- [Supplied entries]:
◇ ◇ ◇ ◇ ◇

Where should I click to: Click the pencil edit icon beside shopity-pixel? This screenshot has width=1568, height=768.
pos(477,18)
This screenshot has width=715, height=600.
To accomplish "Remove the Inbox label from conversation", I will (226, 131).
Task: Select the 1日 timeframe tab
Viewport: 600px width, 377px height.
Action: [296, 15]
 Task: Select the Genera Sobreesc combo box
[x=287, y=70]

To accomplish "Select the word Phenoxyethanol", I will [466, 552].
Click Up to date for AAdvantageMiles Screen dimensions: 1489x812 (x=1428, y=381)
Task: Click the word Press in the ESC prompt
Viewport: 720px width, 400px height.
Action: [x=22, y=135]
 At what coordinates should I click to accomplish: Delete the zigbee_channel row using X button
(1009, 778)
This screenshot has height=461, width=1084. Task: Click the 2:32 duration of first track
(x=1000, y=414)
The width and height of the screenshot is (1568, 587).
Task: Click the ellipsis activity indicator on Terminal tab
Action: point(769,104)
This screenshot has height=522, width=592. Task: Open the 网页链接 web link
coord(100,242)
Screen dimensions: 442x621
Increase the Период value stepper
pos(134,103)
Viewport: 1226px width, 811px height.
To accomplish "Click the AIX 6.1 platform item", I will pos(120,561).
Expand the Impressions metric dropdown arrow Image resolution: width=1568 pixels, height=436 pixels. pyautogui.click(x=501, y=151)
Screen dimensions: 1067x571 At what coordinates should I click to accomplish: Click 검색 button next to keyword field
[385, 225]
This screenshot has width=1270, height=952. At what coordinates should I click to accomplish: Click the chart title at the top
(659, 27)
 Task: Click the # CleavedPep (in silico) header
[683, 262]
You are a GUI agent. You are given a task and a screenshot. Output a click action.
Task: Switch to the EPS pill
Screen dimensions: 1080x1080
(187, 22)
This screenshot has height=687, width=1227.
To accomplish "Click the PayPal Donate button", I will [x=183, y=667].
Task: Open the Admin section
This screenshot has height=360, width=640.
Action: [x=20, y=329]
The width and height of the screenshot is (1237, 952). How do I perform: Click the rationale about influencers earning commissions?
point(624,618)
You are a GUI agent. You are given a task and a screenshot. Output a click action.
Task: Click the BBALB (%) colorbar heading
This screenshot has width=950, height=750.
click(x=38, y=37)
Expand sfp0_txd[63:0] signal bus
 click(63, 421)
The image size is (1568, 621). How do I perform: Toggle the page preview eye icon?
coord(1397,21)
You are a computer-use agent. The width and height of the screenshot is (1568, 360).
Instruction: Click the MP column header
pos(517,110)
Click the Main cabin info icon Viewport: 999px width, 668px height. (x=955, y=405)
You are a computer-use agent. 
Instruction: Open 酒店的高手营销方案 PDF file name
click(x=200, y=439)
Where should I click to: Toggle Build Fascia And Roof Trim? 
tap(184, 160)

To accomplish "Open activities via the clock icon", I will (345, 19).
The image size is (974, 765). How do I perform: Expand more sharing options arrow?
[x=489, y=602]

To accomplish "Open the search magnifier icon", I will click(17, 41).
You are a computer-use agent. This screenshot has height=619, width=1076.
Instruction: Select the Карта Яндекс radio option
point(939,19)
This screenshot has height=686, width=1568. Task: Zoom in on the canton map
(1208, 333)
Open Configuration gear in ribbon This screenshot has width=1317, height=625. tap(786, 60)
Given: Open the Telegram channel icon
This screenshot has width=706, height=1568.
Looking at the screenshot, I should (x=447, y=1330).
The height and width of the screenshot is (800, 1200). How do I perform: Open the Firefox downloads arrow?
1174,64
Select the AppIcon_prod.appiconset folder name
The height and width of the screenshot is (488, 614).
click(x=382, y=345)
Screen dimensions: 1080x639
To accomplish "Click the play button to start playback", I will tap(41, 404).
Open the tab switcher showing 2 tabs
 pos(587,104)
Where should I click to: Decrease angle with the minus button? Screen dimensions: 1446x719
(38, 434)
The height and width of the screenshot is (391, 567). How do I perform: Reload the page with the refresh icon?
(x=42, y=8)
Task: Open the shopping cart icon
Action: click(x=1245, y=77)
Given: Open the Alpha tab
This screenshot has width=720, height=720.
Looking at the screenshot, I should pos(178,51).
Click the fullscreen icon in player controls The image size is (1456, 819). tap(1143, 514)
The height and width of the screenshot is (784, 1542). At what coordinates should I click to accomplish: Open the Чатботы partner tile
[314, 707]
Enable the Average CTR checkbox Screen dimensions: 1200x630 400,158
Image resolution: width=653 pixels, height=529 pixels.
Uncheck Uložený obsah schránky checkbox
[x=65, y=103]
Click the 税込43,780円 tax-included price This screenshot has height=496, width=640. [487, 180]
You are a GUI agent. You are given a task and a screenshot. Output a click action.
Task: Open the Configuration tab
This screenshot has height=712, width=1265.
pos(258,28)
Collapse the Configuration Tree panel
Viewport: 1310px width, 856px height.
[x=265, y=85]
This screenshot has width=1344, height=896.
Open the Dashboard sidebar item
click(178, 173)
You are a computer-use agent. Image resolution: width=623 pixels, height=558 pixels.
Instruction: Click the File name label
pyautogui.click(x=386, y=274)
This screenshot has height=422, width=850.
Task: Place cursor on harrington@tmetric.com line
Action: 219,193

◇ ◇ ◇ ◇ ◇

- [Required work]:
Check each line above for the word "resolution". Then state how many lines contain it, and nothing more.

- [Response]:
3